Yaz sıcağında eve kapanıp oturmaktan sıkılmıyor musunuz? Uzun yaz dönemini nasıl geçirmeyi planlıyorsunuz? “Ne yapsam?” Diye sizde arayanlardansanız, işte size iyi bir alternatif: Dark…
Netflix, Türkiye’de hizmet verdiği günden bu yana fazlasıyla sevildi. Ara ara şikayet edilse de geleneksel televizyonculuk anlayışına göre bana kalırsa da en iyisi. 2 saat ve üzeri bir dizi takip etmek yerine “çerezlik” tabir ettiğimiz dizler Netflix’te bizleri bekliyor.

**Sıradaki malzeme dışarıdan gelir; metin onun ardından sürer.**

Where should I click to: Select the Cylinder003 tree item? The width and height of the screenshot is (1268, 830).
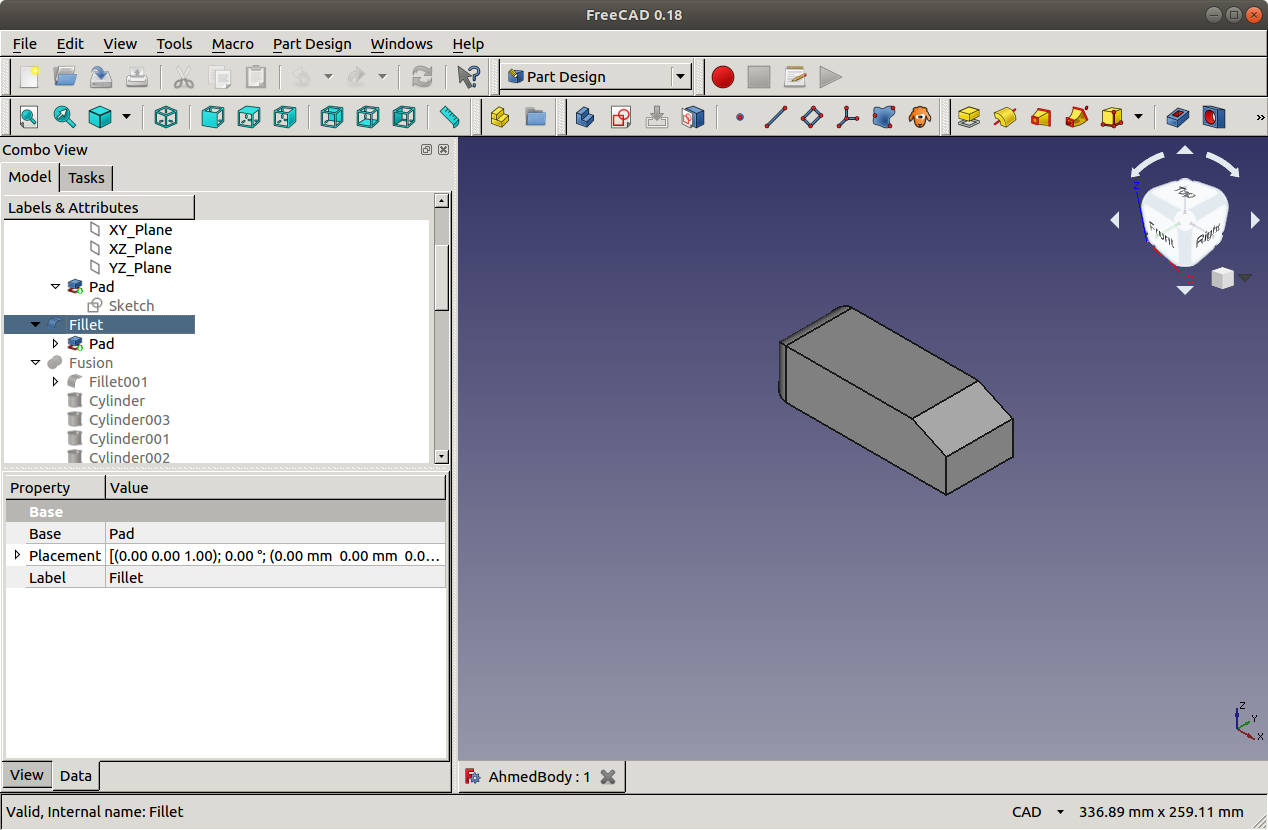tap(129, 420)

Henüz izlemeyen ya da yeni bir dizi arayışı içine girenler için “Dark” önerebilirim. Stranger Things kadar sürükleyici ve akıcı bir dizi. İzleyen pişman olmaz, hatta izlemeyen daha çok pişman olur. 🙂
Dark Konusu ve İçeriği
Dark, iç aile dramını zaman yolculuğuyla ustaca birleştiren akıllara durgunluk veren bir gösteri olarak veriyor. Kalitesinde tek bir düşüş olmayan bir yapım.
Dark, özünde bir gizem dizisidir. Stranger Things’e çok benziyor. Bu iki dizi birbiriyle sık sık karşılaştırılır. Dark’ın ilk sezonu neredeyse yalnızca kayıp bir çocuğu aramaya odaklanıyor. Ama bu gösteride çocuk paralel bir evrene kaçmıyor. İzlemeyenler için çok spoiler vermek istemem.
Dark dizinin içinde her şey var. Westworld’ü çocuklar için zekice hazırlanmış bir gösteri gibi gösterecek düzeyde karmaşık, iç içe geçmiş olay örgüleri bulunuyor. Bu çarpıklıkları, bozuk aile ilişkileri ve küçük kasaba klostrofobisi üzerine özenle yazılmış bir çalışma olarak görebiliriz.
Zaman yolculuğu anlatılarıyla gelen riskleri kolaylıkla ortadan kaldıran bir gösteri. Dark’ın planı o kadar karmaşık ki, tamamen dağılmasını beklemek doğru olmaz. Dark’ın kötü bir performans göstermesi için üç sezon bekledim ama olmadı. Gerçekten beklentileri karşılıyor.
Muhtemelen Dark hakkında söyleyebileceğiniz en kötü şey, fazlasıyla iddialı olmasıdır. Outlander gibi diğer zaman yolculuğu şovlarından farklı.